Einer der letzten Universalgelehrten

- Nicht nur seine Familie, sondern auch Wissenschaftler trauern: Carl-Friedrich von Weizsäcker ist am Samstag im Alter von 94 Jahren nach langwieriger Krankheit gestorben. Weizsäcker galt als einer der letzten deutschen Universalgelehrten. Sein Fach war neben der Atomphysik auch die Philosophie. Auf beiden Gebieten forschte und lehrte er.

Weizsäcker koordinierte seinen Forscherdrang mit der Grundüberzeugung, dass Wissenschaftler eine politische Verantwortung tragen. Seine Mitwirkung am deutschen Atomprogramm während der Nazi-Zeit empfand er unter dem Eindruck der Atombomben-Abwürfe auf die japanischen Städte Hiroschima und Nagasaki als große Schuld. 1945 in England mit anderen deutschen Physikern interniert, erfuhr Weizsäcker von den grausamen Folgen. So empfand er es als "göttliche Gnade", dass der Bau einer Bombe in Deutschland technisch nicht zu realisieren war. Er habe mitgemacht, um politisch Einfluss nehmen zu können. "Es wäre tödlich schief ausgegangen."

Kurz nach der Ernennung von Franz Josef Strauß (CSU) zum Bundesverteidigungsminister engagierte er sich gegen eine atomare Bewaffnung der Bundeswehr.
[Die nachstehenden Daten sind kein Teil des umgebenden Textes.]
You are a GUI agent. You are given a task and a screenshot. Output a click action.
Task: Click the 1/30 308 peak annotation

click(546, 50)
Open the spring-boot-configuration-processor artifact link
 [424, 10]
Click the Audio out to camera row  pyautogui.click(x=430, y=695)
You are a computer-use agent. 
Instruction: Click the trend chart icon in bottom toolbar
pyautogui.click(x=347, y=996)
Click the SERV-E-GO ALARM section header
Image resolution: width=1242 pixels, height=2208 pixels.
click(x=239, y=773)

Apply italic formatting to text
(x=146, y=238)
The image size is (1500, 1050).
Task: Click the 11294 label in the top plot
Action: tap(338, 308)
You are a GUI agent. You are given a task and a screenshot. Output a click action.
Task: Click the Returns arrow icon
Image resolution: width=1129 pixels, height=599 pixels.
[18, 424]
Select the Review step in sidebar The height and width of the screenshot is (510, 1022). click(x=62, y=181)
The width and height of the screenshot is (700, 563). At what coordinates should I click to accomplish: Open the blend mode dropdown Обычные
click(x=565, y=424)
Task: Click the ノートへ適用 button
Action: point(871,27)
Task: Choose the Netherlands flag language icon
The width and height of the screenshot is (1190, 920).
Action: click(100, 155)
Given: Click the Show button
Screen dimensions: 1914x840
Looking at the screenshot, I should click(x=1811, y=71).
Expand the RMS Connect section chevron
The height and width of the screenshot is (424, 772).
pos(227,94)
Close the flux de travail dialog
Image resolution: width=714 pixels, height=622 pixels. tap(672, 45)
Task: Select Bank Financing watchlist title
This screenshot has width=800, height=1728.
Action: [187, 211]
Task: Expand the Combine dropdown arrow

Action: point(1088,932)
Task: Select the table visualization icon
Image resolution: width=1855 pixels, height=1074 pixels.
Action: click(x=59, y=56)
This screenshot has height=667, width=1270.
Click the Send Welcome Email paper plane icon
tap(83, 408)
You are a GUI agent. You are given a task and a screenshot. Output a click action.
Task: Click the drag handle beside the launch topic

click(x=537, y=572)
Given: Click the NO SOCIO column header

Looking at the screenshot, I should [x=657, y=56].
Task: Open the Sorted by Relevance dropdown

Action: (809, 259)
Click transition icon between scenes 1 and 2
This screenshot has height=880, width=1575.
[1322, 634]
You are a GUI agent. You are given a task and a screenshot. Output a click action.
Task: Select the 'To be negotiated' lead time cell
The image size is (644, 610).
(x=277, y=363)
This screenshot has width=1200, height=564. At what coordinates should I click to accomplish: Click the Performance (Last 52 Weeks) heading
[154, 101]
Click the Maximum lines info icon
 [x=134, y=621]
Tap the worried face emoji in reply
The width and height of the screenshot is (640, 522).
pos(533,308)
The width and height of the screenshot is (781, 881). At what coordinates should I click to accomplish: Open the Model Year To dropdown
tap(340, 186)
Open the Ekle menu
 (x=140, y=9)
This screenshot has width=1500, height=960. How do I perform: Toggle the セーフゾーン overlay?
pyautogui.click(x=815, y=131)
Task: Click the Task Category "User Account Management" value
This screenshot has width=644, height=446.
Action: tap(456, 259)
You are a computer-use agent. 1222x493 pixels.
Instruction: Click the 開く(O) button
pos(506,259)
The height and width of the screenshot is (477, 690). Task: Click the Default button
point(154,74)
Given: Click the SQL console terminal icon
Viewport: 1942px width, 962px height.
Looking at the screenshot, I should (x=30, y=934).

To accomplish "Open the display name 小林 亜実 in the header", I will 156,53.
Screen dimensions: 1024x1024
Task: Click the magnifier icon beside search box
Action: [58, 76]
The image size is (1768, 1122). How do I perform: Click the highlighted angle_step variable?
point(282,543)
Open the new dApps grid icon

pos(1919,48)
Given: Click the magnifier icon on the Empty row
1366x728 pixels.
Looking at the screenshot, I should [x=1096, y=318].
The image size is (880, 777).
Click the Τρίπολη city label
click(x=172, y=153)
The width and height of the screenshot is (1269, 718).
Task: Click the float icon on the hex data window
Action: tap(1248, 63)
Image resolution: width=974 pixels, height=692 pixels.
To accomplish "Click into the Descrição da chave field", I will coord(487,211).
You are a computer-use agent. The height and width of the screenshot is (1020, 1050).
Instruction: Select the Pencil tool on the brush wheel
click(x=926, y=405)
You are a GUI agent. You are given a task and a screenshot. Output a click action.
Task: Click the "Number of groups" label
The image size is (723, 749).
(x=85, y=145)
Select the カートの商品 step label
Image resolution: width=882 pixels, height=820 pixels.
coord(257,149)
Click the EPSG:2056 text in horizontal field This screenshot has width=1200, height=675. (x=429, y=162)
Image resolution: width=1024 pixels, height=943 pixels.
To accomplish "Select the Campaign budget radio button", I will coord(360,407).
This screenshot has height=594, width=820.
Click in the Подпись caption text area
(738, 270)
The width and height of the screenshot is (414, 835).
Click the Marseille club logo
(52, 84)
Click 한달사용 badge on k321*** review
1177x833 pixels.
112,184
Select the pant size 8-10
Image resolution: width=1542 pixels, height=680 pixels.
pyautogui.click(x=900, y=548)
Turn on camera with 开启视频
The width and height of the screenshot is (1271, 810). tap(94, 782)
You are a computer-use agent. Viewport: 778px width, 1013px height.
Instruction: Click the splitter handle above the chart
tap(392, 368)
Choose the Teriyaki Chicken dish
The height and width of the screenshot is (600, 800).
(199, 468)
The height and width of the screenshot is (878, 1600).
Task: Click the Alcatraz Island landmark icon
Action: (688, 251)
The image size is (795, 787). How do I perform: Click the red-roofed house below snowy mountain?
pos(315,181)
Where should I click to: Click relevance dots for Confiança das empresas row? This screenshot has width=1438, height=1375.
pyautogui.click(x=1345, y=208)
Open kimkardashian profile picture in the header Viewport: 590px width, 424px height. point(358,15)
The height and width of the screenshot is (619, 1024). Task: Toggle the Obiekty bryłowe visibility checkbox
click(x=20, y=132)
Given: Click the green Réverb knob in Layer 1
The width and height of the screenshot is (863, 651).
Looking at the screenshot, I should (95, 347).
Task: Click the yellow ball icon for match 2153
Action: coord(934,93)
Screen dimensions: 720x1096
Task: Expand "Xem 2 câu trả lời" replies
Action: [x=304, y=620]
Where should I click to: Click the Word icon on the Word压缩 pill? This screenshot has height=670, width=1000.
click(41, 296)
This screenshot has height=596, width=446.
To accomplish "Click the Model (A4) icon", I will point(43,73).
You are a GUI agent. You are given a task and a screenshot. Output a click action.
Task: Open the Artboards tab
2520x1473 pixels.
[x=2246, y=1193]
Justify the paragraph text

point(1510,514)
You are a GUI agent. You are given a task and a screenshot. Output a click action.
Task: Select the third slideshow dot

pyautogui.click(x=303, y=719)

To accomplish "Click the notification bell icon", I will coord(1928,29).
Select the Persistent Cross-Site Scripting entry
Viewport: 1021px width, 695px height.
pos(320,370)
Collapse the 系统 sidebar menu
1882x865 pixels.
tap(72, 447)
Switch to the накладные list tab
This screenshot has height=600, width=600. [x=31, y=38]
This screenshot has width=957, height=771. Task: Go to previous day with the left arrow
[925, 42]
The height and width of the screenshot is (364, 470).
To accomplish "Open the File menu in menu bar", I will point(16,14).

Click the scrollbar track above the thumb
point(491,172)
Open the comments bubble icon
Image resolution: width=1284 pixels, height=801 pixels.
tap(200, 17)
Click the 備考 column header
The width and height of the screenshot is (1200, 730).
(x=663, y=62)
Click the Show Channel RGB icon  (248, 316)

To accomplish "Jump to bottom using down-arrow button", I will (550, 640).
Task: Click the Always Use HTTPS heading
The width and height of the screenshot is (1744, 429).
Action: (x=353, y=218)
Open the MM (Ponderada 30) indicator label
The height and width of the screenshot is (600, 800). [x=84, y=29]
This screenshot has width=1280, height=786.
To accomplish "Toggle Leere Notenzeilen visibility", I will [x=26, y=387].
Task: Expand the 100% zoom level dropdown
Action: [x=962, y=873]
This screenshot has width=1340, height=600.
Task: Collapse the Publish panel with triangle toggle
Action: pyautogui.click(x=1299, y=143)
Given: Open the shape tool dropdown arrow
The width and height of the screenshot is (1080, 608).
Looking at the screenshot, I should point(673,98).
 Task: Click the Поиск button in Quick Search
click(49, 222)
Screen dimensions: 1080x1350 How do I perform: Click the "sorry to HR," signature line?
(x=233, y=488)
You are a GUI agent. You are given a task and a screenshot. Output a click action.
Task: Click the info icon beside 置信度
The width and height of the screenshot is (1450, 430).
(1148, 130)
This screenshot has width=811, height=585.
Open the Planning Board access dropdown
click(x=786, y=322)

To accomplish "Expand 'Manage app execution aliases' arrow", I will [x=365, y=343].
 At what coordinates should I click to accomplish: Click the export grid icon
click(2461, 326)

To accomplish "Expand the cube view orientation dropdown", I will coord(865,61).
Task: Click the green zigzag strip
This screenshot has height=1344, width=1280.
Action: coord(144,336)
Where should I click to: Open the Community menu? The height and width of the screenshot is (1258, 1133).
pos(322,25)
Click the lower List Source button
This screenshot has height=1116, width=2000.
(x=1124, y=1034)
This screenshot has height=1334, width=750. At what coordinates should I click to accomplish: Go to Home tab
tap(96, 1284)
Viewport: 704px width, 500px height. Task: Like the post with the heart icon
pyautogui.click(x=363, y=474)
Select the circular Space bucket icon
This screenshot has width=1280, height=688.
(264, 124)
In dem überwiegend von ihm formulierten "Manifest der Göttinger Achtzehn" erklärten namhafte Physiker damals, sich für Deutschland nicht "an der Herstellung, Erprobung oder dem Einsatz von Atomwaffen zu beteiligen".

In die Politik wechselte der Wissenschaftler trotz Angebote aber nicht. 1964 und 1979 schlug er eine Kandidatur für das Amt des Bundespräsidenten aus. Dieses Amt überließ er dem jüngeren Bruder. Richard von Weizsäcker war von 1984 bis 1994 Bundespräsident und damit auch das erste Staatsoberhaupt des vereinten Deutschlands.

Carl Friedrich von Weizsäcker wurde 1912 in Kiel als Sohn des Diplomaten Ernst von Weizsäcker geboren. Seine wissenschaftliche Laufbahn begann er als Schüler von Werner Heisenberg und Niels Bohr, als Mitarbeiter von Otto Hahn und Lise Meitner. Internationale Anerkennung als Atomphysiker erhielt er durch die nach ihm benannte Weizsäcker-Formel für die Energiesubstanz der Atomkerne. 1957 folgte er einem Ruf nach Hamburg, um Philosophie zu lehren, für ihn die glücklichste Lebenszeit. Seine Studenten bewunderten seine völlig freie, klare und eindringliche Redeweise.

Von 1970 bis 1980 leitete Weizsäcker das Starnberger Max-Planck-Institut zur interdisziplinären Erforschung der Lebensbedingungen der wissenschaftlich-technichen Welt. Für ihn war es ein "Institut für unangenehme Fragestellungen". Die Schließung der Einrichtung nach seinem Rückzug schmerzte den Wissenschaftler: "Das hieß eben doch, dass die Aktualität der Probleme und der interdisziplinären Forschung nicht gesehen wurde."

Konstanz in seinem wechselvollen Leben brachte Weizsäcker die Ehe mit Gundalena. Mit der Schweizer Historikerin war er 63 Jahre lang verheiratet. Auf die große Familie mit vier Kindern zahlreichen Enkeln und Urenkeln war er stolz.